Wyatt turned the windshield wipers on. That only angered the little beast more and it ripped the rubber blade right off one of the wipers before vaulting into the sky, taking it with it.
The streetlights were on in the parking lot of his building when he got there, but the light outside of his apartment had burned out. Wyatt cursed, but not too much; he had a flashlight beneath his seat.
There were living shadow things capering over the walls outside his door as he approached, but Wyatt swept the flashlight over them and they fled. He knew they weren’t real, but knowing they weren’t real didn’t make them any less awful. In all likelihood, everything he believed he saw was some combination of things that would make sense if only he could pick them apart and find the components.
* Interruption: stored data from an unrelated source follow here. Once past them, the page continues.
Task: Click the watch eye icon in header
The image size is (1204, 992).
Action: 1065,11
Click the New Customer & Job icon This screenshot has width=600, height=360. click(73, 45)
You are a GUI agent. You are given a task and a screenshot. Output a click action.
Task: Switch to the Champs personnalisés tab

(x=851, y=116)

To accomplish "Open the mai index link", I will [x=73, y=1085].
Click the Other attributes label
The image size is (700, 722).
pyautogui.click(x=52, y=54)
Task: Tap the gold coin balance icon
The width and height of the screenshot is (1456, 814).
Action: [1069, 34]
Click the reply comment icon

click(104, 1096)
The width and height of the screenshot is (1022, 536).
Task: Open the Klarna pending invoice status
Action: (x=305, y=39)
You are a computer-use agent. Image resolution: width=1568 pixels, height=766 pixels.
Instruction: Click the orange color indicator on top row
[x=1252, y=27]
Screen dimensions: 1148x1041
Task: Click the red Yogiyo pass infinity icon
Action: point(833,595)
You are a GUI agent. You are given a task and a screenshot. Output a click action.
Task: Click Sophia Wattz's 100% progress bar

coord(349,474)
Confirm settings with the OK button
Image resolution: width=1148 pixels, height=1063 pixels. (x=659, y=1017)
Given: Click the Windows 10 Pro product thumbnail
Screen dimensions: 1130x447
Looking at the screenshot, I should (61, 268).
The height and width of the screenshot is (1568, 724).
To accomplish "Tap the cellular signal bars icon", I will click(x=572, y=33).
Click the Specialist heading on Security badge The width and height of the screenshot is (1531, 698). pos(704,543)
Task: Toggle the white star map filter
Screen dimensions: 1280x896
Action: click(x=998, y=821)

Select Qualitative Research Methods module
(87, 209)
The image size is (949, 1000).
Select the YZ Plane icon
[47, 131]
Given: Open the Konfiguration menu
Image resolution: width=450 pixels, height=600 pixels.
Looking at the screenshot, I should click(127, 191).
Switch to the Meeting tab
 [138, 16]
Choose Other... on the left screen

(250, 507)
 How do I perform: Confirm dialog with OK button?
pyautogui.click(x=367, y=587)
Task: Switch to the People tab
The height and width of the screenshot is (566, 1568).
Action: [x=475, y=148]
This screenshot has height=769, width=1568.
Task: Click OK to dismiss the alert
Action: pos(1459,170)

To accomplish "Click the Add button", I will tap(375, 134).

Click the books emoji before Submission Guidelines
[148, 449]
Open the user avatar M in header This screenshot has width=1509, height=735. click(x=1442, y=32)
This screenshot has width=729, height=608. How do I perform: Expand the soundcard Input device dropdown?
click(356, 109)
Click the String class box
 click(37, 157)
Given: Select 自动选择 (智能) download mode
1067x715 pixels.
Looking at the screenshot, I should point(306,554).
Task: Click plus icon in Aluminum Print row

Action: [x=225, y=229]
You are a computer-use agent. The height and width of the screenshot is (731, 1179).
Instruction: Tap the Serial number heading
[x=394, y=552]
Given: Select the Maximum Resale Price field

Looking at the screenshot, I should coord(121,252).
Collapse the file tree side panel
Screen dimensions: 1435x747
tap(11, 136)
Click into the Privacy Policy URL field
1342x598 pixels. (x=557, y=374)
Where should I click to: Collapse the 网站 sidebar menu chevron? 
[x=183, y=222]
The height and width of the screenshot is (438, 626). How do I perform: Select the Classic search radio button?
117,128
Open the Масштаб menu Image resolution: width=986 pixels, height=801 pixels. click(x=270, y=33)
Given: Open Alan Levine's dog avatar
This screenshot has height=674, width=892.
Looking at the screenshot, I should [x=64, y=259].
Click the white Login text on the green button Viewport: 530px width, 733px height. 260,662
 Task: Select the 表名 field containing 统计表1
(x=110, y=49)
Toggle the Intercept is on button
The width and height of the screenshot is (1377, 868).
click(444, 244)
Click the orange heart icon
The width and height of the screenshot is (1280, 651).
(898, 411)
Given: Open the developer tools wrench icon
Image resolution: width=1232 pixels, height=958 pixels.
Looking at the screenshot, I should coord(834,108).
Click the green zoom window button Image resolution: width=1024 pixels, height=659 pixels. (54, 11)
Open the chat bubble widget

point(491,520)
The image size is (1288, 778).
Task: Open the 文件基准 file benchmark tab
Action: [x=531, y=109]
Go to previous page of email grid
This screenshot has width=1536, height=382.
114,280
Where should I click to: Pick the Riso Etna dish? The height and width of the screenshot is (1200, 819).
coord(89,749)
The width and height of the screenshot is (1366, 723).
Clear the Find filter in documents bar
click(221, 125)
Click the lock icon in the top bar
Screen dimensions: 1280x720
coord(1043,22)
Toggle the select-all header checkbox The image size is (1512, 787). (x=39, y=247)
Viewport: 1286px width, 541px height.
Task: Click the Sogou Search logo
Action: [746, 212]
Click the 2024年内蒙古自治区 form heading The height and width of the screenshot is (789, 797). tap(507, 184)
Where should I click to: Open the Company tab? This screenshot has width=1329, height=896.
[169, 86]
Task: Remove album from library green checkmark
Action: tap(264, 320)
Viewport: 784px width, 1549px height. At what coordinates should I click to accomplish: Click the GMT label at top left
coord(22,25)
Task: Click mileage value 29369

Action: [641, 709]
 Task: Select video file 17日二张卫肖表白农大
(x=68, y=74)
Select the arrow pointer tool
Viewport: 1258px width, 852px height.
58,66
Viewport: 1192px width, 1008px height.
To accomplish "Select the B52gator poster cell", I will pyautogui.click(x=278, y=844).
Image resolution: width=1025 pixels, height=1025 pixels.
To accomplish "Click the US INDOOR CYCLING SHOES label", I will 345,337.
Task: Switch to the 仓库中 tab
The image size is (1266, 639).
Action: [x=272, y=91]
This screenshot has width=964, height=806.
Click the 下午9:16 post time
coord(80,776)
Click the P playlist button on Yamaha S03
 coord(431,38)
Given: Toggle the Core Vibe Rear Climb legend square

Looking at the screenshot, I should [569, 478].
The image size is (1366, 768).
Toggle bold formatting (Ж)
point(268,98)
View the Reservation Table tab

Like the shadows; he was almost positive he had figured out their origin.
Peter Pan.
In the cartoon, Peter Pan was a playful boy who never wanted to grow up. In the book, he was still playful, but he was a much more sinister character. As a child, Wyatt had liked the book, especially the way his mother read it to him and did all the voices, but it had scared him, too.
Sometimes when he forgot to tell himself he was crazy and imagining it all, it was hard for him to ignore them and believe they weren’t real. He heard them, he saw them, he had even watched them react to things he said over the years, so who had the right to say they weren’t real? When he thought about it like that, he knew the Peter Pan theory was utter bullshit.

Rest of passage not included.